▸ **Do this**:
Can you rewrite the items between the lines holding "Open the Grok explain-post icon" and "Click the purple squiggle", inclusive, in full with their requests, and raise every coordinate in the answers by 104?

· · · · ·

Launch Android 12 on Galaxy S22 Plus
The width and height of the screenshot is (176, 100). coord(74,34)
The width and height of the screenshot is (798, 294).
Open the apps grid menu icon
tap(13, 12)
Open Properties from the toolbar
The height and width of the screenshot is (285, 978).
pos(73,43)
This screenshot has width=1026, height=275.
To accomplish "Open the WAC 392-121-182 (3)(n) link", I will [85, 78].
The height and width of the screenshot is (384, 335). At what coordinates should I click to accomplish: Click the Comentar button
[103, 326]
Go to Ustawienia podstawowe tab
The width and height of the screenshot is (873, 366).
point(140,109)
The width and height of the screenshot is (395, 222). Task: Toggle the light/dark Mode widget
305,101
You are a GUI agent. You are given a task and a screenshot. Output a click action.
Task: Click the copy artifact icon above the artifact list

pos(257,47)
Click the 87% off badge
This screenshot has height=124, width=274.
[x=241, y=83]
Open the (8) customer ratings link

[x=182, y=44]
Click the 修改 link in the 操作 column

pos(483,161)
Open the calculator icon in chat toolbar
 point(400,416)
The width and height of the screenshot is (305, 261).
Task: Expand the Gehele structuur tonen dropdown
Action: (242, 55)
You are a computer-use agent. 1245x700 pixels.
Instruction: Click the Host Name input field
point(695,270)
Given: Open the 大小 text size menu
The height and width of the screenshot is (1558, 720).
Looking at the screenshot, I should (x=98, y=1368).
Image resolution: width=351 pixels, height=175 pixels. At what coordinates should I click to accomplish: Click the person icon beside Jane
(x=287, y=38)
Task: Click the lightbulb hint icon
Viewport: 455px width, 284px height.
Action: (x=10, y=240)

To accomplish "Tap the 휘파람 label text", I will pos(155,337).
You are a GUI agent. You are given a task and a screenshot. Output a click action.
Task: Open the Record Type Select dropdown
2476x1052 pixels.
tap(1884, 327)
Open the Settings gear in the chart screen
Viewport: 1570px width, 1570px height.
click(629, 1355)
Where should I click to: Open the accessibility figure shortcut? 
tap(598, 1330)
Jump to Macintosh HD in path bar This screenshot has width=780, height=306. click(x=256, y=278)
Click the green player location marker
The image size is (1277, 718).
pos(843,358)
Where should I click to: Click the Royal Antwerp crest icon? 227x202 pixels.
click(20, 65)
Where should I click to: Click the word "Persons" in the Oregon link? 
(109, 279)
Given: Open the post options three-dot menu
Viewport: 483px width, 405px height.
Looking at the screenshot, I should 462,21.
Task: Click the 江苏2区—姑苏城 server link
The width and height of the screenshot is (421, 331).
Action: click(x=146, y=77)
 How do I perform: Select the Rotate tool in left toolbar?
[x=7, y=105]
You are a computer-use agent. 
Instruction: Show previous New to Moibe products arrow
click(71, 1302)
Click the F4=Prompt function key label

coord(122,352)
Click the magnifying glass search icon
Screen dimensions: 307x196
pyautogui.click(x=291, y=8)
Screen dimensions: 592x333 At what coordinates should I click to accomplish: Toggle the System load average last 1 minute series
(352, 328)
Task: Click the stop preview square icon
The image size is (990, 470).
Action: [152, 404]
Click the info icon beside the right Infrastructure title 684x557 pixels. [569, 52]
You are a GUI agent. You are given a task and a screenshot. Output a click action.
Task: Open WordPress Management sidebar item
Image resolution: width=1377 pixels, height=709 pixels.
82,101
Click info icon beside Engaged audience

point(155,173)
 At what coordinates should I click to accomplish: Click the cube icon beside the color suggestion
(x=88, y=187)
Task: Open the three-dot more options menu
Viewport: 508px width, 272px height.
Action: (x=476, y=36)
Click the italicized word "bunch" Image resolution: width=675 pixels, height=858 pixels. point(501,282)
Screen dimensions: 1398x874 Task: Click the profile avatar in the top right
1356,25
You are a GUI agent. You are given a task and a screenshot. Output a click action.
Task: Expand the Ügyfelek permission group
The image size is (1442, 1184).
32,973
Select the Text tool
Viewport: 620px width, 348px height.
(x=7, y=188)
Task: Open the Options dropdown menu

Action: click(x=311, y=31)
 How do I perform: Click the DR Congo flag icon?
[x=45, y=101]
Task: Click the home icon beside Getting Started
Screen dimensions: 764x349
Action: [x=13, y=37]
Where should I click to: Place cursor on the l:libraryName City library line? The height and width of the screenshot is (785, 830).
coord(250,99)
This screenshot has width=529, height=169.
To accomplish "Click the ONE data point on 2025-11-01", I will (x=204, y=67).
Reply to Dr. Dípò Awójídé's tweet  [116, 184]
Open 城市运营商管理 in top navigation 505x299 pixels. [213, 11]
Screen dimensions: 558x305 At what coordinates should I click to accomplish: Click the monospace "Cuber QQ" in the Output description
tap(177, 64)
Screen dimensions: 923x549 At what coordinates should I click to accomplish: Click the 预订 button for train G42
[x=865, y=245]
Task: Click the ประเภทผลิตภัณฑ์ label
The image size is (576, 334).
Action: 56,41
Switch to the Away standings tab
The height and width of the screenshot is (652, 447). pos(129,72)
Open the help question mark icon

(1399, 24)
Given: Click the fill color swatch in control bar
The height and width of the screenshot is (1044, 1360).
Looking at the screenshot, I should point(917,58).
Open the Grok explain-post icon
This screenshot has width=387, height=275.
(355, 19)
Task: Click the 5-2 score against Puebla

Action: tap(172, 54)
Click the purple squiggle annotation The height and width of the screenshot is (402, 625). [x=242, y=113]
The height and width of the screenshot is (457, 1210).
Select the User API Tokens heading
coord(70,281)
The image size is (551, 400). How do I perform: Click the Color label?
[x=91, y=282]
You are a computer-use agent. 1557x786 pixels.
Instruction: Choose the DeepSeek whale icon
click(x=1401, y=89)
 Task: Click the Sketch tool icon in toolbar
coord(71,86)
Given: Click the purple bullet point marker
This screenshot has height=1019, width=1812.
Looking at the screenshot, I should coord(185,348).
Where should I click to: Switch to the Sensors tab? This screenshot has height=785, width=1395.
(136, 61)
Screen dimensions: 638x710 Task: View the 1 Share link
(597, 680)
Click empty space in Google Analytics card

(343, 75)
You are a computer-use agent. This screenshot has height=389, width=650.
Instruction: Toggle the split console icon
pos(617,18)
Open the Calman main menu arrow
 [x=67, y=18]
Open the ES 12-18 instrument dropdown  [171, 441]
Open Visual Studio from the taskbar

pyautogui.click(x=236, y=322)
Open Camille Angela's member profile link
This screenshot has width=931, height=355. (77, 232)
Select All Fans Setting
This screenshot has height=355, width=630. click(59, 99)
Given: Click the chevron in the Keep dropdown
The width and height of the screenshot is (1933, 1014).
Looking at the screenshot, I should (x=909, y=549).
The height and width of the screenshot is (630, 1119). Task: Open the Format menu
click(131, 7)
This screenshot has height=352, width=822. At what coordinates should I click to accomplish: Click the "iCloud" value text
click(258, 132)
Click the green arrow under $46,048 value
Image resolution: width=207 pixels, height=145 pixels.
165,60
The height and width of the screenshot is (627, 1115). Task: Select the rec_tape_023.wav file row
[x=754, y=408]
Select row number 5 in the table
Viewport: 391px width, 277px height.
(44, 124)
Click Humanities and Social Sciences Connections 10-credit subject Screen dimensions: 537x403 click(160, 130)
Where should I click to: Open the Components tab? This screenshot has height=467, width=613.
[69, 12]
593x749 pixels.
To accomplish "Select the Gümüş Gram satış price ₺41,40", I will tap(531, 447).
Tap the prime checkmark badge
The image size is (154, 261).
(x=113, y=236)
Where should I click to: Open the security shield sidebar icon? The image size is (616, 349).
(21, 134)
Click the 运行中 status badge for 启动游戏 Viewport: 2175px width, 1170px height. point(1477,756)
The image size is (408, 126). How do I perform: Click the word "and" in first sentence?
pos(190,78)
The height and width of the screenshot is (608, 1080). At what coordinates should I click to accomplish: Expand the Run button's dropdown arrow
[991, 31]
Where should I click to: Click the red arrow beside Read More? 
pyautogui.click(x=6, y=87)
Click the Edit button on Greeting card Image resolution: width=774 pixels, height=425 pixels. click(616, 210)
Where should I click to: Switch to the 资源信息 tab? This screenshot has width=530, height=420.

· · · · ·

▸ **The output**:
Open the Grok explain-post icon
This screenshot has width=387, height=275.
(459, 123)
Task: Click the 5-2 score against Puebla

Action: tap(276, 158)
Click the purple squiggle annotation The height and width of the screenshot is (402, 625). [x=346, y=217]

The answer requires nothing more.